In this delightfully loopy movie, we first get the impression that Amber is the typical female nerd, proud of her academic skills and pissed off that her teacher is ignoring her in favor of the girl with the hot bod; later we see her at “Video Treats,” where Gibb is renting a straight porn film called Young, Blonde and Ready! which he’s selected because its protagonist resembles Ally; and still later we learn that Amber is having an affair with “Honest Phil” Palmer and stalks out of his house in a hissy fit when she catches Phil having sex in the bathtub with Amber’s own mother (played by a blonde actress who doesn’t look in the slightest like Sarah Steele). The Good Student is a film that takes a very mordantly cynical attitude about love and sex, from the fellow teacher who boasts to Mr. Gibb that he readily trades good grades and college recommendations to nubile young female students in exchange for sex (and assumes Gibb is doing the same) to the affair between the sleazy used-car salesman and the person we think is the “good girl” on campus.

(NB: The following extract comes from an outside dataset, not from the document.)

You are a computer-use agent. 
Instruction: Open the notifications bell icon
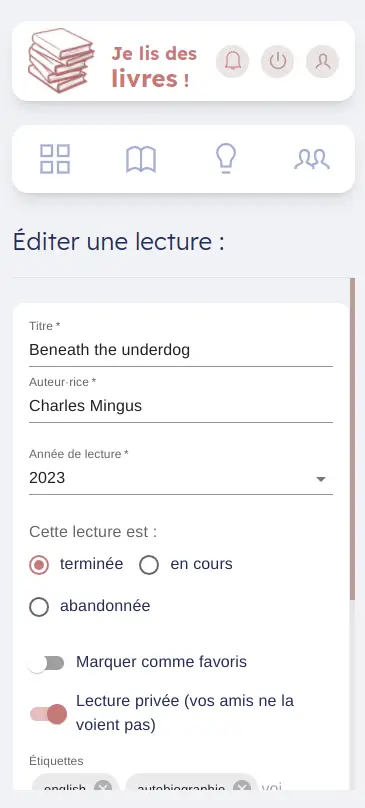click(x=233, y=61)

It’s also got some nice satire of the whole obsession with missing kids; when Ally is kidnapped lemonade stands spring up in her benefit, a solid wall of yellow ribbons appears on every locker in school, and Phil Palmer responds to the disappearance of his daughter by announcing that he’s going to put every car on his lot on sale at a discount until she’s returned safely. In the middle of all this Gibb drifts into an affair with his next-door neighbor, Holly Cooper (Paula Devicq) — who for my money is a lot hotter than Hayden Panettiere (she has a penchant for going braless and wearing T-shirts that give us a nice look-see at her nipples poking through) as well as past the age of consent and a much more grounded human being and therefore a more suitable sex (and romance) partner for Our Hero. There’s also a fascinating screen presence in actor Brian Anthony Wilson (presumably using his middle name so no one gets him confused with the leader of the Beach Boys), who plays the lead detective on the police’s investigation of Ally’s disappearance, and is appropriately named Moon since his head rather looks like the moon.

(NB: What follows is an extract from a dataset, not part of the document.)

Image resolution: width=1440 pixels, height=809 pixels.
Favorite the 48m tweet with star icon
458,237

Director Ostry and writer Targum don’t seem all that interested in who kidnapped Ally — we get a couple of insert shots showing her bound in a closet filled with mops and other cleaning implements, leading us to think that the rather twitchy school janitor is holding her — but at the end, as Gibb and Holly are fleeing the town and driving to New York City, Gibb’s hand is shown letting go a lock of blonde hair from the window of his truck as he’s driving, and his voiceover (Tim Daly narrates the whole movie and Targum’s writing here is nice and as challengingly quirky as the rest of the film) talks about his dual nature and his evil side, and we’re obviously supposed to think he really did kidnap Ally even though his motives, as well as her whereabouts during her captivity, remain a mystery. We’re evidently supposed to read this ending much the way as the accidental death of the nerdy corporate executive’s son in Joseph Heller’s Something Happened (to my mind Heller’s masterpiece and a much better book than the overrated Catch-22) that pushes the protagonist to become aggressive and take control of his life at last — but thou the ending is a bit of a cheat, and the film overall nervously balances itself between comedy and drama in a way that rarely works, overall The Good Student is a charming little piece of work, a minor film (it had the hint of a theatrical release but probably made most of its gross on DVD sales) but a nice and quite entertaining one — even if Charles noted the peculiar anomaly that in a movie about teenagers made and set in 2006, no one has a personal computer, an iPod or even a cell phone!